This material is also available as a PowerPoint presentation or a PDF document and should take anywhere between 30mn and 60mn depending on your environment and your level of experience with the tools we recommend. We'll cover the following:

  • Set up your development environment with Java, Eclipse, Tomcat and Postgres
  • Create the baseline projects
  • Hook up Tilda's command line utilities

Prerequisites

We have used Tilda with very Junior teams.
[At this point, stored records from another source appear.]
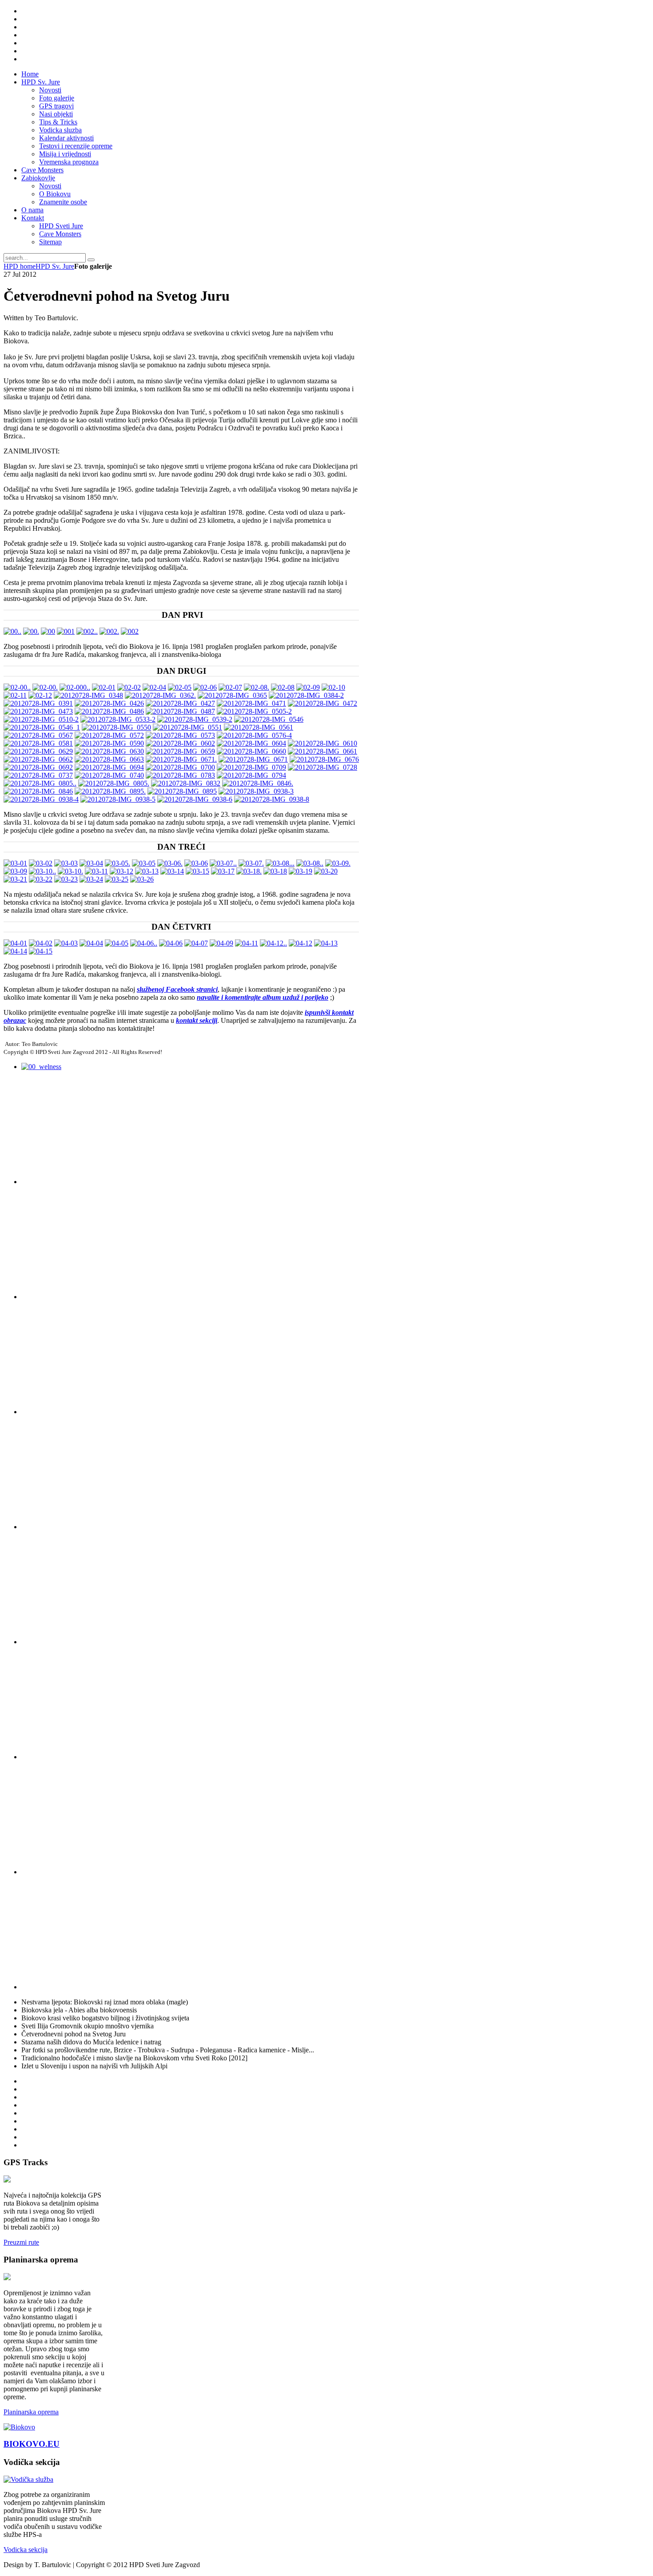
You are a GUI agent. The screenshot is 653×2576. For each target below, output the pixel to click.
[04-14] (15, 951)
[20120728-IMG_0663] (109, 759)
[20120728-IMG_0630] (109, 751)
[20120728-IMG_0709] (251, 767)
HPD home (20, 266)
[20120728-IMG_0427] (180, 703)
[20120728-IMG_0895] (182, 791)
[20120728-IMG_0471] (251, 703)
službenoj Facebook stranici (177, 989)
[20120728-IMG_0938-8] (271, 799)
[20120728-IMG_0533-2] (117, 719)
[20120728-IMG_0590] (109, 743)
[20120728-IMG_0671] (253, 759)
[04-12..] (273, 943)
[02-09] (308, 687)
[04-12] (300, 943)
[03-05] (143, 863)
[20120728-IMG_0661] (322, 751)
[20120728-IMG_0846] (38, 791)
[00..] (12, 631)
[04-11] (246, 943)
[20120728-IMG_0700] (180, 767)
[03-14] (172, 871)
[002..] (87, 631)
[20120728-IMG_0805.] (113, 783)
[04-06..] (143, 943)
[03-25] (116, 879)
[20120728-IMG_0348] (88, 695)
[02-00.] (45, 687)
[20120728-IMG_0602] (180, 743)
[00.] (31, 631)
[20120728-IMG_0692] (38, 767)
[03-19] (300, 871)
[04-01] (15, 943)
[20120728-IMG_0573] (180, 735)
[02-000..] (75, 687)
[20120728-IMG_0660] (251, 751)
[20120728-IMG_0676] (324, 759)
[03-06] (196, 863)
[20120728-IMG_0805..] (40, 783)
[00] (48, 631)
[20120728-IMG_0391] (38, 703)
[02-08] (283, 687)
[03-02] (40, 863)
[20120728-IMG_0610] (322, 743)
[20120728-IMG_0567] (38, 735)
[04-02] (40, 943)
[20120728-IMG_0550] (116, 727)
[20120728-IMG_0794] (251, 775)
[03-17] (223, 871)
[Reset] (91, 259)
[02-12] (40, 695)
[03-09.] (337, 863)
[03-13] (147, 871)
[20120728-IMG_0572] (109, 735)
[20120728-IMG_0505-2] (254, 711)
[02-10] (333, 687)
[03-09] (15, 871)
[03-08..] (309, 863)
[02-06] (205, 687)
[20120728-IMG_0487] (180, 711)
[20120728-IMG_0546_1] (42, 727)
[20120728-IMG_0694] (109, 767)
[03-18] (275, 871)
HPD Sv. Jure (55, 266)
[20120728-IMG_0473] (38, 711)
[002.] (109, 631)
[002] (130, 631)
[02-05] (179, 687)
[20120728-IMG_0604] (251, 743)
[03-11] (96, 871)
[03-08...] (280, 863)
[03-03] (66, 863)
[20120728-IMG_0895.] (110, 791)
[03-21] (15, 879)
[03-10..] (42, 871)
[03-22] (40, 879)
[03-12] (121, 871)
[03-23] (66, 879)
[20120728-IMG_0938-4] (41, 799)
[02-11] (15, 695)
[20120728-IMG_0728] (322, 767)
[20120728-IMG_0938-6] (194, 799)
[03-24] (91, 879)
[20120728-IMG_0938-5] (117, 799)
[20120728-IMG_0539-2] (194, 719)
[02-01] (103, 687)
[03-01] (15, 863)
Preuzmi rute (21, 2242)
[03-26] (142, 879)
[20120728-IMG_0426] (109, 703)
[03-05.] (117, 863)
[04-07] (196, 943)
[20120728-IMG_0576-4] (254, 735)
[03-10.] (70, 871)
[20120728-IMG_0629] (38, 751)
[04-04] (91, 943)
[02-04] (154, 687)
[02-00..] (17, 687)
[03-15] (197, 871)
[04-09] (221, 943)
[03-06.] (170, 863)
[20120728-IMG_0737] (38, 775)
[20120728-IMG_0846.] (257, 783)
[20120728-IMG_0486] (109, 711)
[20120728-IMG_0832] (185, 783)
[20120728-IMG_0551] (187, 727)
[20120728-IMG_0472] (322, 703)
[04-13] (326, 943)
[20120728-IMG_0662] (38, 759)
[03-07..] (223, 863)
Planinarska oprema (31, 2412)
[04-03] (66, 943)
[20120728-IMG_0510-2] (41, 719)
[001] (66, 631)
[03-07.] (251, 863)
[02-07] (230, 687)
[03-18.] (249, 871)
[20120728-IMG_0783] (180, 775)
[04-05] (116, 943)
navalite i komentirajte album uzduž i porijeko (262, 997)
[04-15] (40, 951)
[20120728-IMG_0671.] (181, 759)
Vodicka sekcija (26, 2549)
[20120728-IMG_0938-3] (256, 791)
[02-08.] (256, 687)
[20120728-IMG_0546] (268, 719)
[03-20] (326, 871)
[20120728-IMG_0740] (109, 775)
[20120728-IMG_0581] (38, 743)
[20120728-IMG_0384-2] (306, 695)
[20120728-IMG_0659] (180, 751)
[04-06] (171, 943)
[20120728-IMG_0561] (258, 727)
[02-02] (129, 687)
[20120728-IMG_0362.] (160, 695)
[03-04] (91, 863)
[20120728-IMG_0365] (232, 695)
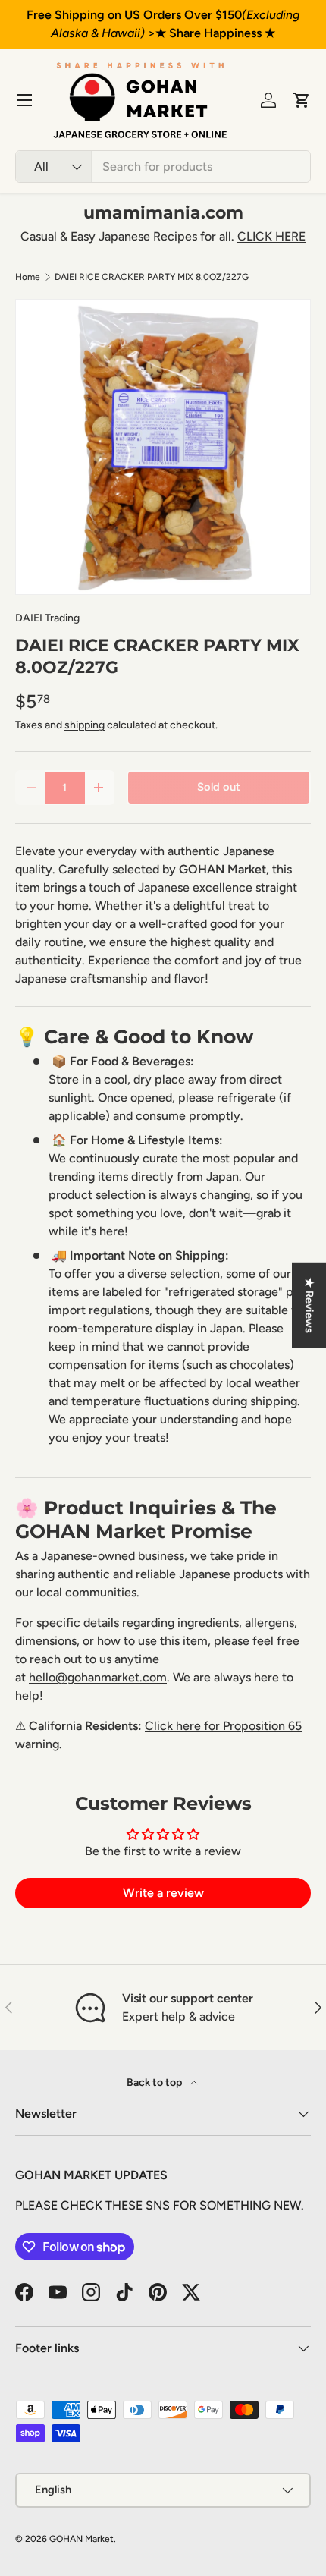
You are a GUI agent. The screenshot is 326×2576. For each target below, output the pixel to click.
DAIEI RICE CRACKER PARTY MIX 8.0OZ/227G (152, 277)
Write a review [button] (163, 1893)
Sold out (218, 787)
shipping (84, 725)
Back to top (155, 2082)
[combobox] (163, 166)
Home (27, 277)
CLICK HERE (271, 236)
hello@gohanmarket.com (98, 1677)
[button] (301, 100)
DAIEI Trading (47, 618)
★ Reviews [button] (309, 1304)
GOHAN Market (81, 2539)
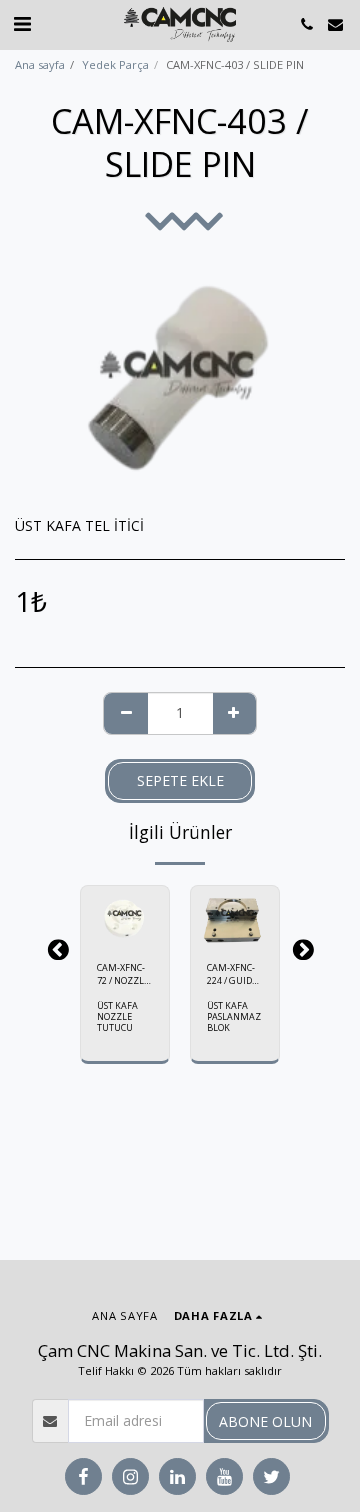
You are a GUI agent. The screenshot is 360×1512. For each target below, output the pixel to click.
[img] (125, 915)
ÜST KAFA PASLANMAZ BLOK (234, 1016)
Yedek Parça (115, 64)
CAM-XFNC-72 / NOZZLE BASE (123, 974)
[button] (22, 23)
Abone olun (265, 1421)
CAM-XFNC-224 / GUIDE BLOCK (232, 974)
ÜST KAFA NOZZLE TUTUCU (117, 1016)
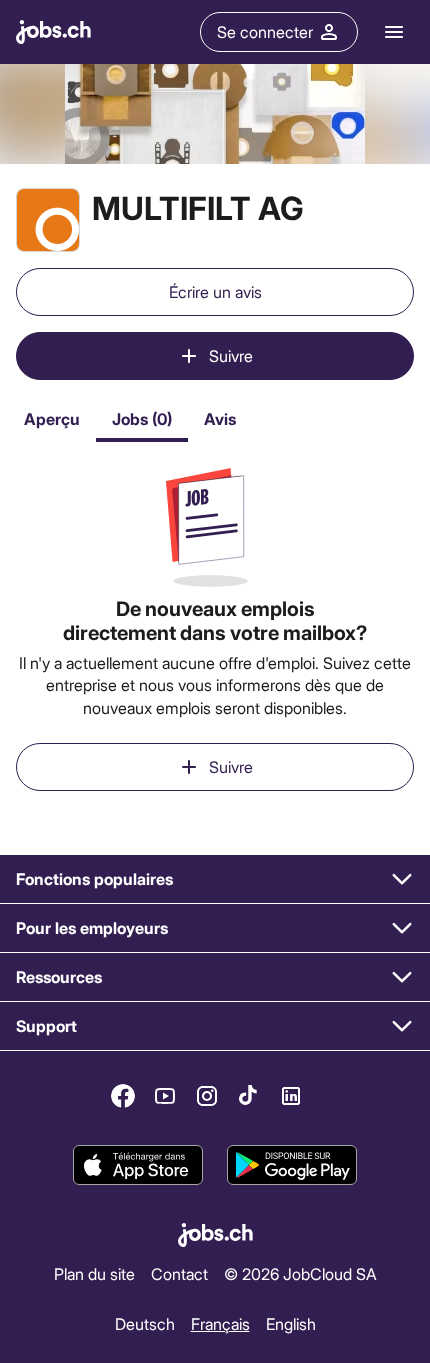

In general, it's better if:

  • You are somewhat familiar with Java development and a Java IDE, even if coding Java is optional.
  • You have some passing experience/familiarity with JSON
  • You have some passing experience/familiarity with SQL

Goals

  • Tilda rests on human-readable and editable JSON-based model definitions that can be edited in any JSON-capable editor and are processed via a variety of command-line utilities:
    • Gen: validate the model(s), generate ORM code artifacts and searchable/navigatable HTML documentation
    • Docs: Outputs HTML and SQL documentation to the file system from the model(s)
  • The ‘T’ in Tilda stands for “Transparent”, and all artifacts are generated in human-readable form, fully commented and documented
    • Although Tilda allows to model complex data, the framework is architected from the ground up so that all artifacts generated are clear and clean so that the connection between an element in a Tilda definition file and its impact on the runtime or database is easy to see
    • Generated code relies heavily on the Java compiler to actualize in code many patterns, so that complex migrations (moving tables, changing indices, adding/removing columns etc…) has a direct compile-time impact that can then be easily remedied with standard code editors and refactoring methodologies.
  • The ‘I’ in Tilda stands for “Iterative”, and all processes and utilities when working with the framework encourage a fluid team-based iterative approach from design to deployment.